Monday, August 3, 2015

Advice to Alien That Plea to CSC 3 "Could" Lead to Deportation Adequate

Herrera Sanchez v. State, Minn.Ct.App., 8/3/2015.  WARNING: This post contains explicit references to Padilla v. Kentucky, 130 S.Ct. 1473 (2010).  The state charged Mr. Herrera Sanchez with two counts of third degree criminal sexual conduct and one count of furnishing alcohol to a minor.  He pled guilty.  Mr. Herrera Sanchez was lawfully in the country but he was not a citizen. Here's how the immigration consequences colloquy went during the plea hearing:
Q: And before signing [the plea agreement] did the two of us have an opportunity to review it and you had a chance to ask me any questions that you may have had?
A: Yes. . . . .
Q: Now, are you a citizen of the United States?
A: No.
Q: All right. Do you understand that as a result of a plea in this particular matter that, if you’re not a citizen of the United States, a plea of guilty could result in either deportation, exclusion from admission to the United States, or denial of citizenship?
A: Yes.
Q: Knowing all those rights, do you still want to go forward with your plea?
A: Yes.
The question in this post conviction petition is whether trial counsel gave "clearly erroneous" advice about the immigration consequences of Mr. Herrera Sanchez's guilty plea because counsel said that by pleading guilty he "could" be deported.  After taking testimony on this question, the post conviction court found that counsel had told Mr. Herrera Sanchez that he "was looking at deportation" following the plea, and that this was effective assistance of counsel.

Padilla said that when the applicable immigration statute was not "succinct and straightforward" the counsel need do no more than advise a noncitizen that pending criminal charges may carry a risk of adverse immigration consequences.  On the other hand, when the deportation consequences are "truly clear" and counsel can "easily determine" those consequences "simply from reading the text of the statute" then there is a duty to give more explicit advice about the likelihood of deportation.  
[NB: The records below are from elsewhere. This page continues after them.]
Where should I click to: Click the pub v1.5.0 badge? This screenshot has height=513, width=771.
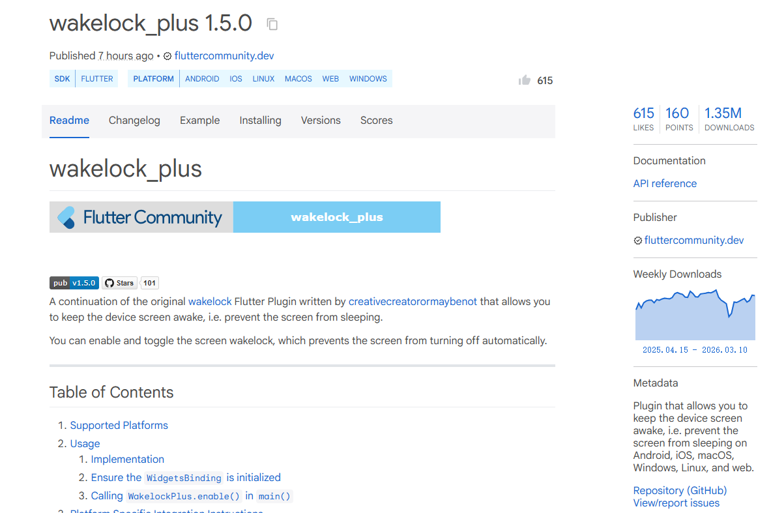coord(74,283)
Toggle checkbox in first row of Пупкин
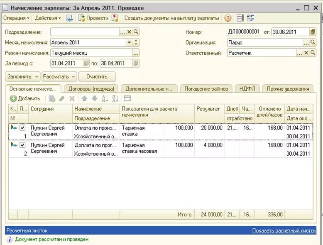This screenshot has height=245, width=323. [22, 128]
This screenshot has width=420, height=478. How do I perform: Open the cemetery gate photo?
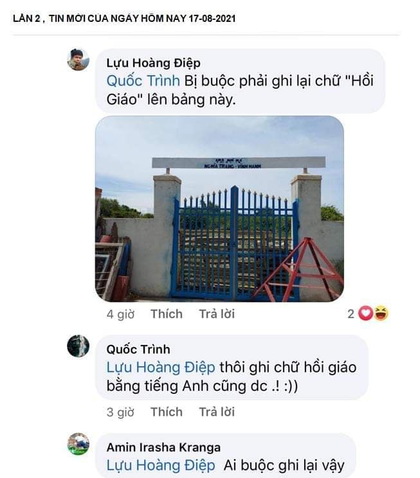[x=219, y=209]
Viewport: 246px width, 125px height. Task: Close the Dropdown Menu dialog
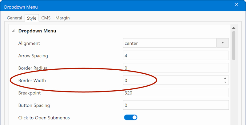pyautogui.click(x=236, y=5)
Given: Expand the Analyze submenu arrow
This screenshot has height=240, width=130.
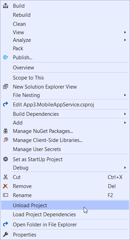Looking at the screenshot, I should click(x=125, y=40).
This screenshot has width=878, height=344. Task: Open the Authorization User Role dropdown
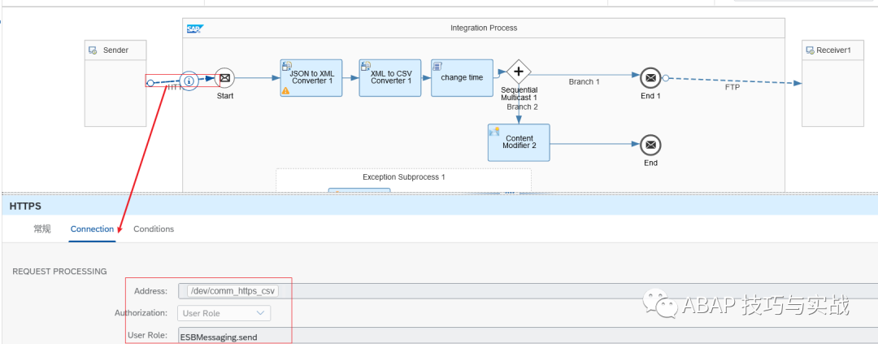click(x=224, y=312)
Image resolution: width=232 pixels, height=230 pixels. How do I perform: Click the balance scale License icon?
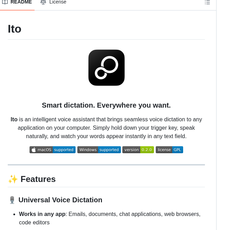pos(43,2)
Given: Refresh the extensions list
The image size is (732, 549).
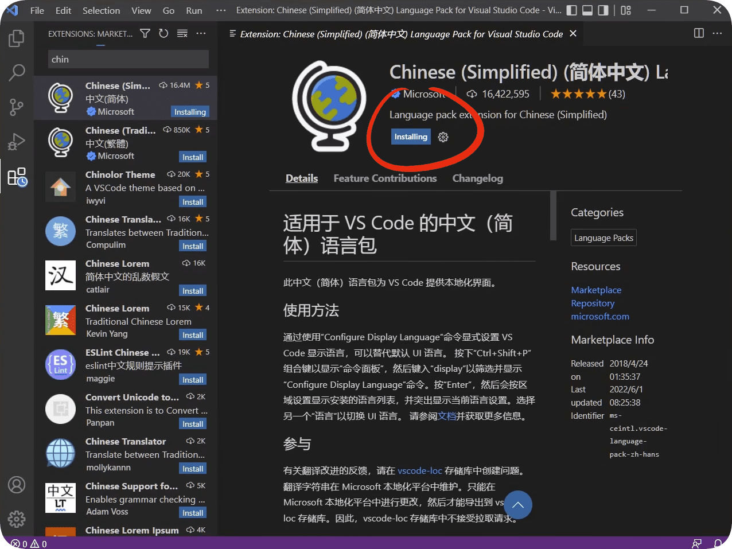Looking at the screenshot, I should pyautogui.click(x=163, y=34).
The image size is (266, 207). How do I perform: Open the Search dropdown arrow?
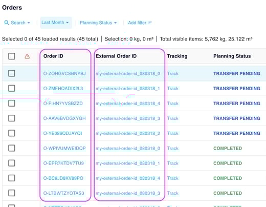point(29,23)
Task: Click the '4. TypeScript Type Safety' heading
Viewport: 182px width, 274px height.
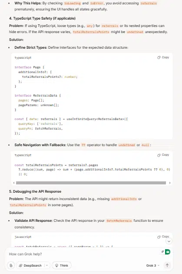Action: [42, 18]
The immigration statute says that any alien who is convicted of an aggravated felony is deportable.  8 U.S.C. 1227(a)(2)(A)(iii).  It gives several examples of what it means by "aggravated felony," one of which is "sexual abuse of a minor."  Which is what Mr. Herrera Sanchez pled guilty to.  Mr. Herrera Sanchez said that third degree criminal sexual conduct fits this example of an aggravated felony to a T and so it was an easy job for counsel to have figured out that he would - not "could" - be deported.  The court of appeals, however, countered that the immigration statute doesn't define "sexual abuse of a minor" and the court could not find any case by a court "binding this one" that says that CSC 3 is an aggravated felony.   Never mind that the Board of Immigration Appeals thinks that CSC 3 is such an aggravated felony.  So, once again, the resort to the dictionary is enough to carry the day.  Counsel's performance met Padilla's requirements.

Mr. Herrera Sanchez also argued that the plea, itself, was inadequate to establish a factual basis because counsel utilized too many leading questions.  That goes no where because if the record contains sufficient evidence to support the conviction it survives a challenge.